***** Source information
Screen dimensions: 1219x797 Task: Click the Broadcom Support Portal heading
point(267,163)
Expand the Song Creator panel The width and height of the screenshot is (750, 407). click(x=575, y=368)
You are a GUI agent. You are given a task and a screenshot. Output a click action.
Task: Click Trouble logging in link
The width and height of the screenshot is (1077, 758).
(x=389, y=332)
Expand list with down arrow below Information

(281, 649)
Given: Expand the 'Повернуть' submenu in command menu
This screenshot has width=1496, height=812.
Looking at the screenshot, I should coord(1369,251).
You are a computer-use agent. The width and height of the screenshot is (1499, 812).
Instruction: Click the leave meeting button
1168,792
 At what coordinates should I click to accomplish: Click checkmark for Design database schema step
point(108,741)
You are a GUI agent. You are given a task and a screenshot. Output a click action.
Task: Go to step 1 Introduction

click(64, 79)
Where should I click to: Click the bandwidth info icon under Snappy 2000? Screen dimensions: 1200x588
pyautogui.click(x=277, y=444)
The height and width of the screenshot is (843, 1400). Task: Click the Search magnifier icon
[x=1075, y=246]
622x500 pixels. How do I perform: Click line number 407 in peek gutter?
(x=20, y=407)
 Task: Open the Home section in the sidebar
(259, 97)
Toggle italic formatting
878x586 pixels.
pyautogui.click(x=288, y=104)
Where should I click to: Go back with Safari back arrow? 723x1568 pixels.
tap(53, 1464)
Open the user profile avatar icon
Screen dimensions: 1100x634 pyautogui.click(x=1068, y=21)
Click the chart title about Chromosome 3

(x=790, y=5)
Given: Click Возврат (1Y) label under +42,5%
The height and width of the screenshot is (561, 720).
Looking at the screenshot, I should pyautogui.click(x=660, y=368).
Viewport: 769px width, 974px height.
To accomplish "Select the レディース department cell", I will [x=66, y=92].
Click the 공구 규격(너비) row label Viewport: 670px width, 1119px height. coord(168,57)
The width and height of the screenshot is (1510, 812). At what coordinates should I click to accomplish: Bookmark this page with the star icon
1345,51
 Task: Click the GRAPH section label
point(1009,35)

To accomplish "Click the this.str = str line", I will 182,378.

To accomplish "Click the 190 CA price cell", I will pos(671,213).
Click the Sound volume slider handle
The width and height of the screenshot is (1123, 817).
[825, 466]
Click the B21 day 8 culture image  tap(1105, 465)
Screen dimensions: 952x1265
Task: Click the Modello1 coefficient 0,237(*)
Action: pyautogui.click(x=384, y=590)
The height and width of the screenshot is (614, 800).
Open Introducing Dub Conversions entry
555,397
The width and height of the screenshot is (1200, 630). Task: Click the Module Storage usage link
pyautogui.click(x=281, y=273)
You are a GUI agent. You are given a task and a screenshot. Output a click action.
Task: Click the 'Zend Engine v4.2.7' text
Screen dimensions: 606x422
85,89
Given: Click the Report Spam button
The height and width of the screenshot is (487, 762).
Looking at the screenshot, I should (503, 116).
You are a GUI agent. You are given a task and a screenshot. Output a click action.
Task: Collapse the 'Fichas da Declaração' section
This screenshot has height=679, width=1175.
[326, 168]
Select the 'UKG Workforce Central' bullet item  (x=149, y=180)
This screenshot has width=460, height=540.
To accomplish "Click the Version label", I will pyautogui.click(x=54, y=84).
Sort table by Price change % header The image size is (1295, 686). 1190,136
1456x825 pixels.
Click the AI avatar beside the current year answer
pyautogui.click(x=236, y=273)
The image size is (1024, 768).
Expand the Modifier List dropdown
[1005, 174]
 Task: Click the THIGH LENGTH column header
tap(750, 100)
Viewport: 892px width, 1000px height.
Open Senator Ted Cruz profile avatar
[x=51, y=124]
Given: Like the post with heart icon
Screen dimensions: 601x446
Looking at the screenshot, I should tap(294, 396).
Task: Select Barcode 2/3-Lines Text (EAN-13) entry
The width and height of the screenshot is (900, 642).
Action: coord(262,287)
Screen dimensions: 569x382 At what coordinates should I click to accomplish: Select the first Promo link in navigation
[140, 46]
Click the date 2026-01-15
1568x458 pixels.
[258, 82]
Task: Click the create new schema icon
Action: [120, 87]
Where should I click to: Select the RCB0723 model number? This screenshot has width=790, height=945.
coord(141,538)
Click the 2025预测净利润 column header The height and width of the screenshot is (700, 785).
**********
Try it: Return word for word the lines above from the line with "The image size is (1024, 768)." to the line with "Given: Like the post with heart icon", including both and leaving out all others.

Solution:
The image size is (1024, 768).
Expand the Modifier List dropdown
[1005, 174]
 Task: Click the THIGH LENGTH column header
tap(750, 100)
Viewport: 892px width, 1000px height.
Open Senator Ted Cruz profile avatar
[x=51, y=124]
Given: Like the post with heart icon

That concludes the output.